The basics of the Social Security system require workers to pay Social Security taxes on their income, and by doing so credits are earned. The credit system is a complex formula, but basically anyone born in or after 1929 will need 40 credits, or ten years of work, to qualify for any Social Security retirement benefits. The benefit increases as a worker obtains more credits. Workers get to keep the credits on a benefits record even if they stop working.
Social Security retirement benefits are based on a person's earnings over time. The more a person earns, and ultimately pays into the system, the more he or she will receive in benefits when they are finally accessed. To qualify for full retirement benefits a worker must be older than 62. This is the earliest that anyone can access their retirement benefits but the actual benefit will be lower than if accessed at age 65. Retirements are reduced indefinitely if a person takes early retirement.

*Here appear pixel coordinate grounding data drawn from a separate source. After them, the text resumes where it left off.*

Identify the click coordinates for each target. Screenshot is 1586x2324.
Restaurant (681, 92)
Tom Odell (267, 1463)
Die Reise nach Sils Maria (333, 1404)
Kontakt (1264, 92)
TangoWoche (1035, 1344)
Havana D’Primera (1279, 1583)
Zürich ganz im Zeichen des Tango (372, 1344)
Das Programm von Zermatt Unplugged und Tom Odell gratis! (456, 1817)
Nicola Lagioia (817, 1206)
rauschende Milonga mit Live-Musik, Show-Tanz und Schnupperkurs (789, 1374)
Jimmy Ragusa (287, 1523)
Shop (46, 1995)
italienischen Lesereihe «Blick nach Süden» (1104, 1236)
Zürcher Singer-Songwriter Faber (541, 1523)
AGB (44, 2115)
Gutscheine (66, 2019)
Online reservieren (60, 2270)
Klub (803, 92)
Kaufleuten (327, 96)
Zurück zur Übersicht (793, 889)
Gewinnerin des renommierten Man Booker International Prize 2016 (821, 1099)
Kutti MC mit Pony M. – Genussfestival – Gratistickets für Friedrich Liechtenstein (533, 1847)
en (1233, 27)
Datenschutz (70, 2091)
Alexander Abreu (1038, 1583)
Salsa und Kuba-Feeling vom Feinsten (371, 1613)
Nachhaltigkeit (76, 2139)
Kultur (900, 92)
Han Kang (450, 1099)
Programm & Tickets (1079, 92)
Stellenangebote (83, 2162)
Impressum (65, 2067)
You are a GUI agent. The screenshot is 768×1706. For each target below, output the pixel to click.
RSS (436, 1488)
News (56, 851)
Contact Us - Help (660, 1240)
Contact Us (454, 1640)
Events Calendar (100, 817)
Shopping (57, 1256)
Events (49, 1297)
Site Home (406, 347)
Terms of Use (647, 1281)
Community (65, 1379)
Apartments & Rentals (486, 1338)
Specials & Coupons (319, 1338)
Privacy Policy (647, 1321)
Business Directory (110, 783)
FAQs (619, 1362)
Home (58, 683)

More information can be found in the U.S. federal government's Social Security retirement Benefits handbook, which is free to order. Representatives can discuss specific information since each situation is unique.
Benefits for widows and widowers can begin when a person has reached the age of 60. If the person is disabled, they can actually receive the benefit at age 50. It is also possible for children up to the age of 18 to receive benefits from the program. If a child is disabled, regardless of age, they might qualify to receive benefits under this plan if at least one parent is receiving Social Security retirement.
Retirement benefits can be extended to ex-spouses if a couple was married for at least 10 years. Again, each situation is unique, and the actual amount of Social Security retirement benefits should be discussed with a representative.
Because Social Security retirement benefits are generally not enough to cover the cost of living for retired people, taxpayers should consider other programs and options that are available to them. Most people who qualify for and receive social security retirement also have an alternative retirement plan to help supplement their income. This is something that people should consider as the cost of living increases. Plan early and know what you qualify for by ordering a copy of your retirement statement from the Social Security Administration.